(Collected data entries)
──────────────────────────────

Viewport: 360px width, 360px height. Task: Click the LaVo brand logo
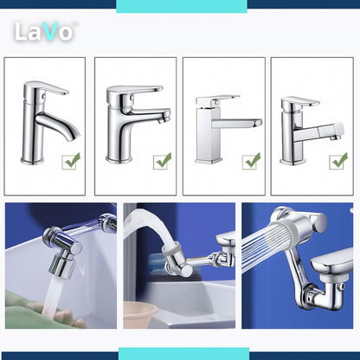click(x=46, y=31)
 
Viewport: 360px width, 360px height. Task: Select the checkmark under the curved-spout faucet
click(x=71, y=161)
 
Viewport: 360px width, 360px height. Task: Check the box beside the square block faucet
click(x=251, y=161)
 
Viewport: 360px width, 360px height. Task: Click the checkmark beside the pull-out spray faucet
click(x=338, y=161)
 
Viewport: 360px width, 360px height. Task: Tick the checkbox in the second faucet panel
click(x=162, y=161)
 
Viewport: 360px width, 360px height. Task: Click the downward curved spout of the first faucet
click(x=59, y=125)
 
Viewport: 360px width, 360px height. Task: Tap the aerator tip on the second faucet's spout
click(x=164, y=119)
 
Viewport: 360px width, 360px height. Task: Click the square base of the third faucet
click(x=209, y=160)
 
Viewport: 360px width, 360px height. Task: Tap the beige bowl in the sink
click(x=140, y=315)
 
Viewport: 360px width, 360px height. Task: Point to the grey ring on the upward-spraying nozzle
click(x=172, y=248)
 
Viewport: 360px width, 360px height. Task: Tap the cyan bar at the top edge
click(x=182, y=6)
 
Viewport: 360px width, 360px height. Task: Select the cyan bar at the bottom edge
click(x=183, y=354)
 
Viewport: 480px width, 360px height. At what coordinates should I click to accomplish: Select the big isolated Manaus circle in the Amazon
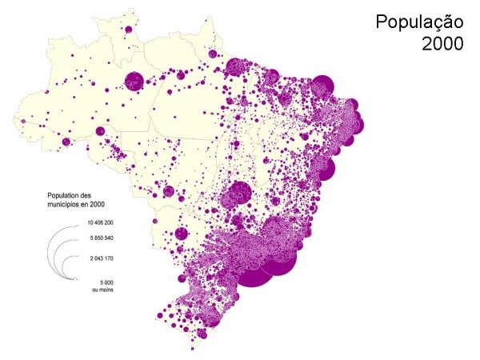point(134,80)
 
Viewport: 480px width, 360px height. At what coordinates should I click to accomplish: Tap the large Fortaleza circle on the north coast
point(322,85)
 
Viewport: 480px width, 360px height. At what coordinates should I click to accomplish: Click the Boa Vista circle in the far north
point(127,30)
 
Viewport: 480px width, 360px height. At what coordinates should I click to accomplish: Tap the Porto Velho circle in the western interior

──────────────────────────────

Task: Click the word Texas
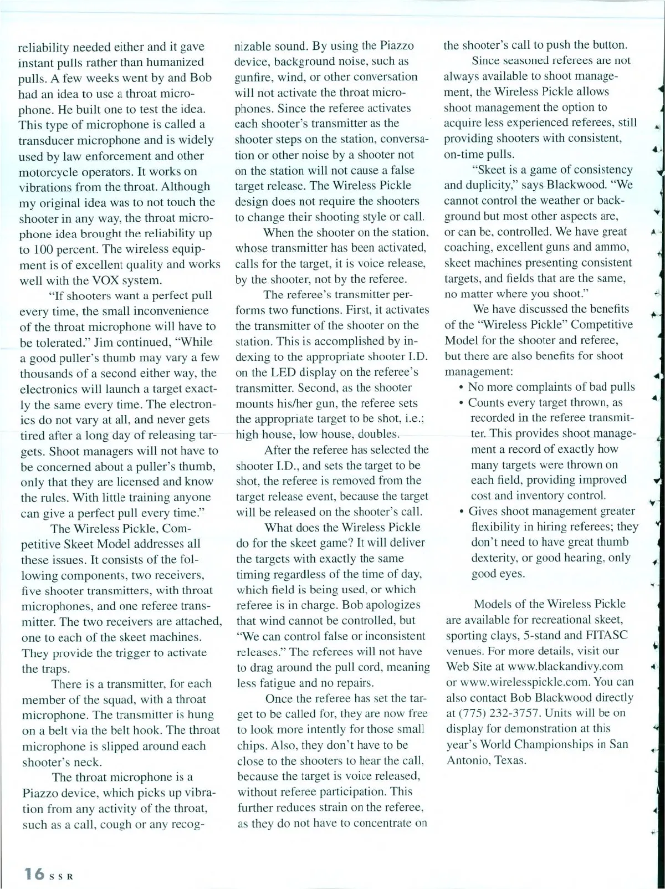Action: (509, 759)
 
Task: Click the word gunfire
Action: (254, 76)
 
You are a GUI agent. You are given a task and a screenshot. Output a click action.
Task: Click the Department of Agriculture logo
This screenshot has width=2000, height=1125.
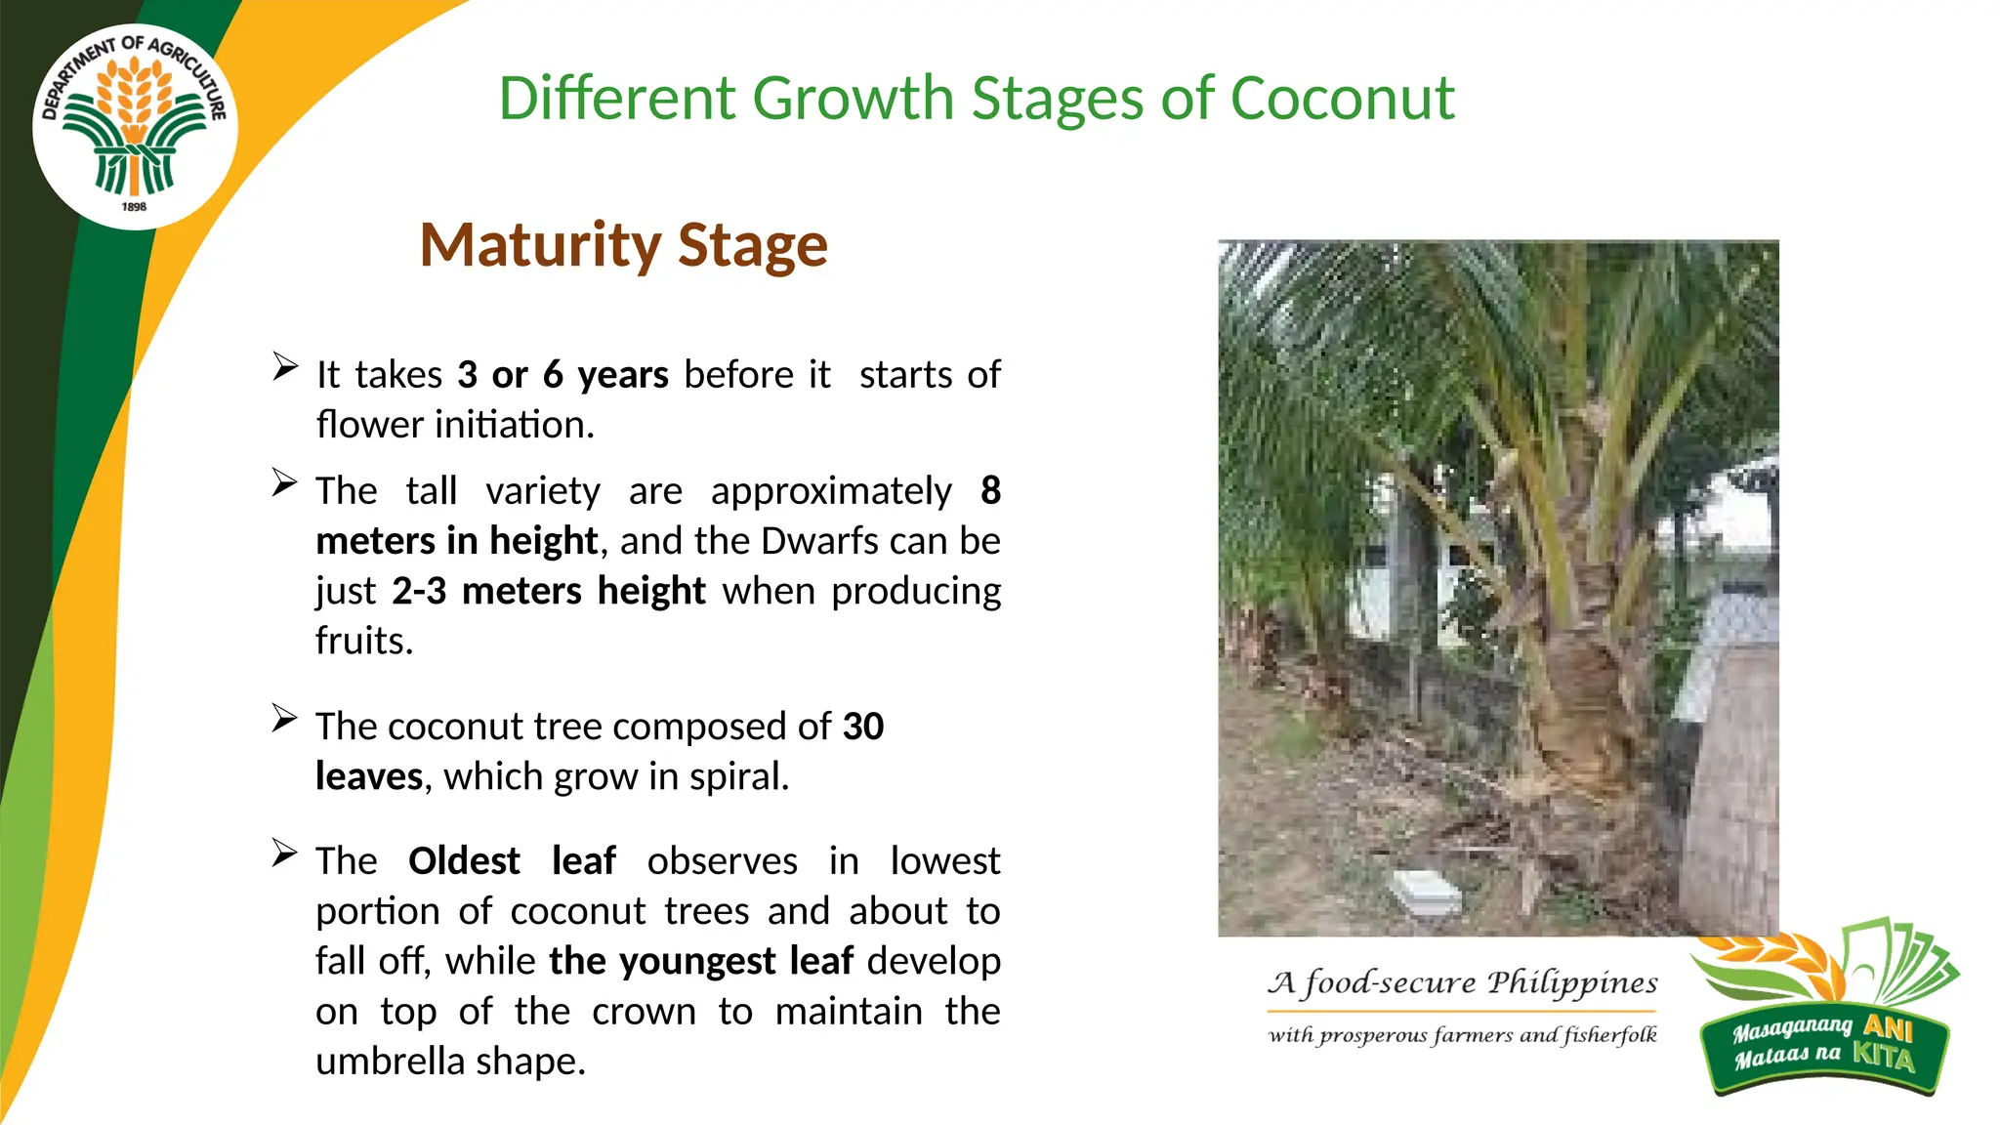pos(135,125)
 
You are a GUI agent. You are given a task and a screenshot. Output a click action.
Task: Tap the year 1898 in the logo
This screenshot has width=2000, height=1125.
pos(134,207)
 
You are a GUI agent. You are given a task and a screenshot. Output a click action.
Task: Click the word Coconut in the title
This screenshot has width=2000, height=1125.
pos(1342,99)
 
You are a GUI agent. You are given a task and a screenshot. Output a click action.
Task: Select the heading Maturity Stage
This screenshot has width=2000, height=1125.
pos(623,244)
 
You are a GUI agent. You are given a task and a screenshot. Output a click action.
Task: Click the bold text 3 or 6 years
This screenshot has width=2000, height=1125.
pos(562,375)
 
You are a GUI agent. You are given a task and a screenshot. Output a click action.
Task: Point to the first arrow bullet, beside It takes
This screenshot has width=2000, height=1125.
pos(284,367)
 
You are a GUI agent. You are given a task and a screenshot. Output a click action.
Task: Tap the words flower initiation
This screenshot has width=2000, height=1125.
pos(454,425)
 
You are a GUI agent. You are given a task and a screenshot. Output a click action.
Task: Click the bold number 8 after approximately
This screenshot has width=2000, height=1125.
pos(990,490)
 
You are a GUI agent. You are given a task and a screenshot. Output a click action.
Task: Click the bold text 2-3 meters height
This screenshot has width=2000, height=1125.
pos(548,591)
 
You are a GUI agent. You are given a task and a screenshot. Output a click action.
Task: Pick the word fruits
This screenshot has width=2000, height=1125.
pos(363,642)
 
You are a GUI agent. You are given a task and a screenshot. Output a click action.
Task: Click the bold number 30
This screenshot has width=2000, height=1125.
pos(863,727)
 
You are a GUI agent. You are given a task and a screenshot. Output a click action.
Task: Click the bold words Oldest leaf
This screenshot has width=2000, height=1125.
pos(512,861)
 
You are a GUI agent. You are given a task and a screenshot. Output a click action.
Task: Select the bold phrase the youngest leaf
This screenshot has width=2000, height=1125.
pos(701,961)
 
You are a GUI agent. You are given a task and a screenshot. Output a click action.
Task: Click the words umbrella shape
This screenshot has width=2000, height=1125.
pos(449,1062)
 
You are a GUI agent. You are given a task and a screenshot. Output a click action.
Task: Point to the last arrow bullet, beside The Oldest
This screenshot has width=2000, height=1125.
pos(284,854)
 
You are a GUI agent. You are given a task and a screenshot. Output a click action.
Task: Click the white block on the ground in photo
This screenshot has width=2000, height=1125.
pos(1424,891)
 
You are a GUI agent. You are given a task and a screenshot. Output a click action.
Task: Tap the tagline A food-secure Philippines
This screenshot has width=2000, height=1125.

──────────────────────────────

→ **Exercise objective**: Copy out word for word the part of the items that opens with the line containing "Viewport: 360px width, 360px height. Task: Select the cyan" and closes with the line containing "the western interior", both lines included. Leave the pictures out.

→ **Written solution**:
Viewport: 360px width, 360px height. Task: Select the cyan bar at the bottom edge
click(x=183, y=354)
 
Viewport: 480px width, 360px height. At what coordinates should I click to accomplish: Select the big isolated Manaus circle in the Amazon
point(134,80)
 
Viewport: 480px width, 360px height. At what coordinates should I click to accomplish: Tap the large Fortaleza circle on the north coast
point(322,85)
 
Viewport: 480px width, 360px height. At what coordinates should I click to accomplish: Click the Boa Vista circle in the far north
point(127,30)
 
Viewport: 480px width, 360px height. At what coordinates should I click to accomplish: Tap the Porto Velho circle in the western interior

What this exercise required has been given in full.